Unless waived, any defects or irregularities in connection with tenders must be
cured within such time as IHC shall determine. None of IHC, the Depositary, or
any other person is or will be obligated to give notice of any defects or
irregularities in tenders and none of them will incur any liability for failure
to give any such notice.

    12. QUESTIONS AND REQUESTS FOR ASSISTANCE AND ADDITIONAL COPIES. Any
questions or requests for assistance or for additional copies of the Offer to
Purchase, the Letter of Transmittal or the Notice of Guaranteed Delivery may be
directed to the Depositary at the telephone number set forth below. You may also
contact your broker, dealer, commercial bank or trust company for assistance
concerning the Offer. To confirm delivery of your Shares, you are directed to
contact the Depositary.

    13. TAX IDENTIFICATION NUMBER AND BACKUP WITHHOLDING. United States federal
income tax law generally requires that a shareholder whose tendered Shares are
accepted for purchase, or such shareholder's assignee (in either case, the
'Payee'), provide the Depositary with such Payee's correct Taxpayer
Identification Number ('TIN'), which, in the case of a Payee who is an
individual, is such Payee's social security number. If the Depositary is not
provided with the correct TIN or an adequate basis for an exemption, such Payee
may be subject to penalties imposed by the Internal Revenue Service and backup
withholding in an amount equal to 30.5% of the gross proceeds received pursuant
to the Offer. If withholding results in an overpayment of taxes, a refund may be
obtained. To prevent backup withholding, each Payee must provide such Payee's
correct TIN by completing the Substitute Form W-9 set forth herein, certifying
that the TIN provided is correct (or that such Payee is awaiting a TIN) and that
(i) the Payee is exempt from backup withholding, (ii) the Payee has not been
notified by the Internal Revenue Service that such Payee is subject to backup
withholding as a result of a failure to report all interest or dividends, or
(iii) the Internal Revenue Service has notified the Payee that such Payee is no
longer subject to backup withholding. If the Payee does not have a TIN, such
Payee should (i) consult the enclosed Guidelines for Certification of Taxpayer
Identification Number on Substitute Form W-9 for instructions on applying for a
TIN, (ii) write 'Applied For' in the space provided in Part 1 of the Substitute
Form W-9, and (iii) sign and date the Substitute Form W-9 and the Certificate of
Awaiting Taxpayer Identification Number set

                                       9







forth herein. If the Payee does not provide such Payee's TIN to the Depositary
within sixty (60) days, backup withholding will begin and continue until such
Payee furnishes such Payee's TIN to the Depositary. Note that writing 'Applied
For' on the Substitute Form W-9 means that the Payee has already applied for a
TIN or that such Payee intends to apply for one in the near future. If Shares
are held in more than one name or are not in the name of the actual owner,
consult the W-9 Guidelines for information on which TIN to report. Exempt Payees
(including, among others, all corporations and certain foreign individuals) are
not subject to backup withholding and reporting requirements. To prevent
possible erroneous backup withholding, an exempt Payee should write 'Exempt' in
Part 2 of Substitute Form W-9. See the enclosed Guidelines for Certification of
Taxpayer Identification Number on Substitute Form W-9 for additional
instructions. In order for a nonresident alien or foreign entity to qualify as
exempt, such person must submit a completed IRS Form W-8 BEN Certificate of
Foreign Status or a Substitute Form W-8 BEN, signed under penalty of perjury
attesting to such exempt status. Such form may be obtained from the Depositary.
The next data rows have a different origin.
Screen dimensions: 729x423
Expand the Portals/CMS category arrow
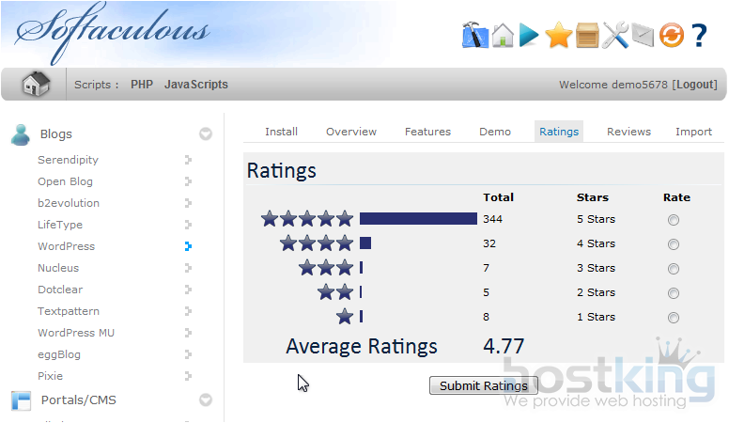tap(206, 400)
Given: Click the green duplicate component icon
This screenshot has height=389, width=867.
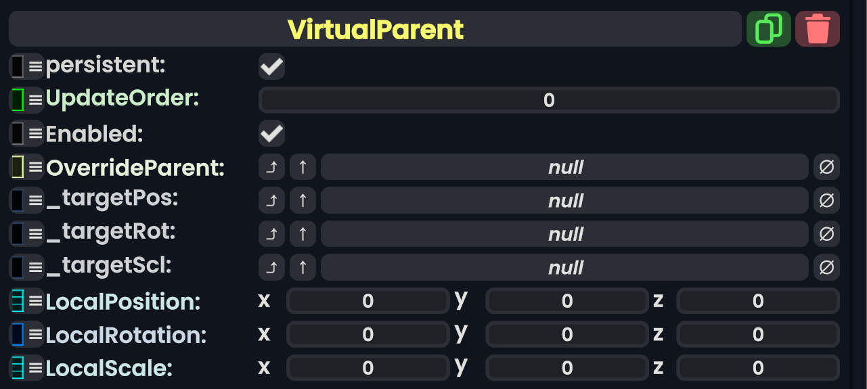Looking at the screenshot, I should click(x=768, y=29).
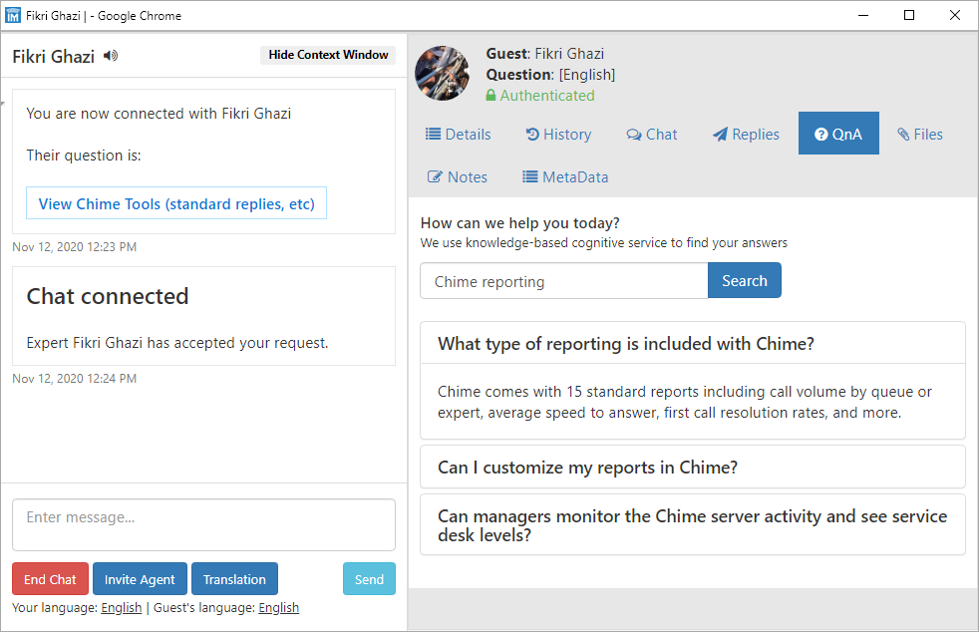The image size is (979, 633).
Task: Open the History tab
Action: point(559,135)
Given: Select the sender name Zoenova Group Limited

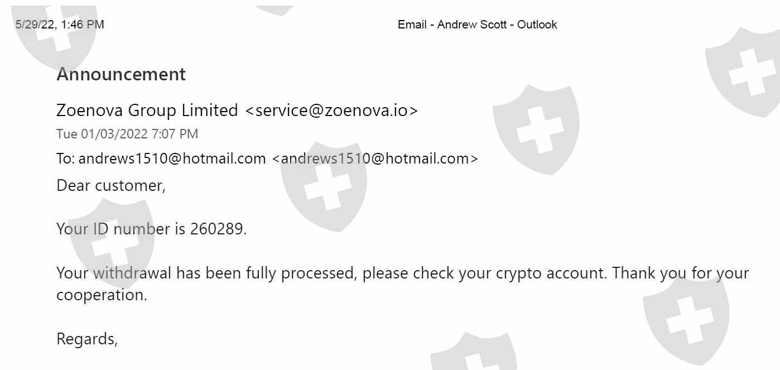Looking at the screenshot, I should [x=147, y=110].
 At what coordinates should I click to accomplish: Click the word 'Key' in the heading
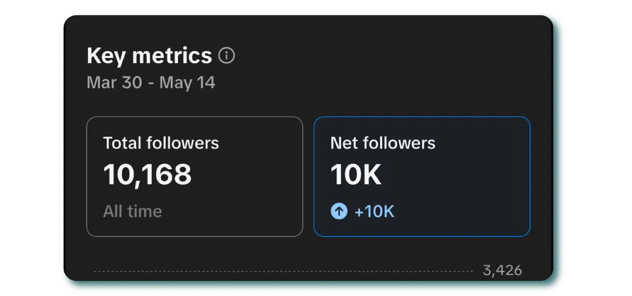pos(105,56)
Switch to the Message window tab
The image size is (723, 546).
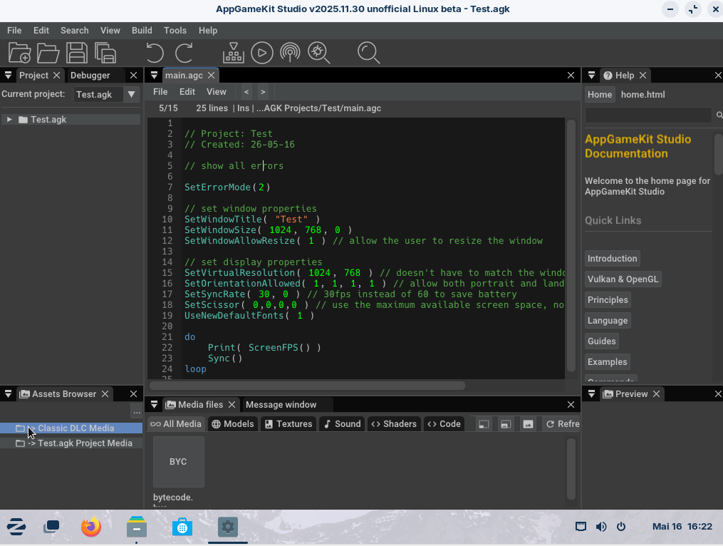tap(281, 405)
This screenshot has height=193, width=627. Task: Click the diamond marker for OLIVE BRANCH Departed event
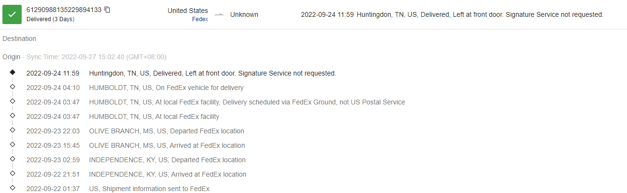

    14. WITHHOLDING ON NON-UNITED STATES HOLDER. The following discussion
applies to any 'non-U.S.' shareholder, that is a shareholder that, for U.S.
federal income tax purposes, is a non-resident alien individual, a foreign
corporation, a foreign partnership, a foreign estate or a foreign trust. A
non-U.S. shareholder who has provided the necessary certification to the
Depositary will not be subject to backup withholding. However, non-U.S.
shareholders generally are subject to withholding under Internal Revenue Code
sections 1441 or 1442 at a rate of 30% of the gross payments. If a shareholder's
address is outside the U.S., and if the Depositary has not received a Substitute
Form W-9 or other appropriate certification of non- foreign status from that
shareholder, under current Treasury Regulations the Depositary will assume that
the shareholder is a non-U.S. shareholder. The general 30% withholding rate may
be reduced under a tax treaty, if appropriate certification is furnished to the
Depositary. A non-U.S. shareholder may also obtain exemption from withholding by
delivering to the Depositary appropriate certification that the gross proceeds
are effectively connected with the conduct of a trade or business within the
U.S. A non-U.S. shareholder may be eligible to obtain a refund of all or a
portion of any tax withheld if such holder meets those tests described in
Section 13 of the Offer to Purchase that would characterize the exchange as a
sale (as opposed to a dividend) or is otherwise able to establish that no tax or
a reduced amount of tax is due. NON-UNITED STATES HOLDERS ARE URGED TO CONSULT
THEIR OWN TAX ADVISORS REGARDING THE APPLICATION OF UNITED STATES FEDERAL INCOME
TAX WITHHOLDING, INCLUDING ELIGIBILITY FOR A WITHHOLDING TAX REDUCTION OR
EXEMPTION, AND THE REFUND PROCEDURE.

    15. LOST, STOLEN, DESTROYED OR MUTILATED CERTIFICATES. If any certificate
representing Shares has been lost, stolen, destroyed or mutilated, the
shareholder should promptly notify the Depositary by checking the box set forth
above and indicating the number of Shares so lost, stolen, destroyed or
mutilated. Such shareholder will then be instructed by the Depositary as to the
steps that may be necessary in order to replace the certificate. This Letter of
Transmittal and related documents cannot be processed until the procedures for
replacing lost, stolen, destroyed or mutilated certificates have been followed.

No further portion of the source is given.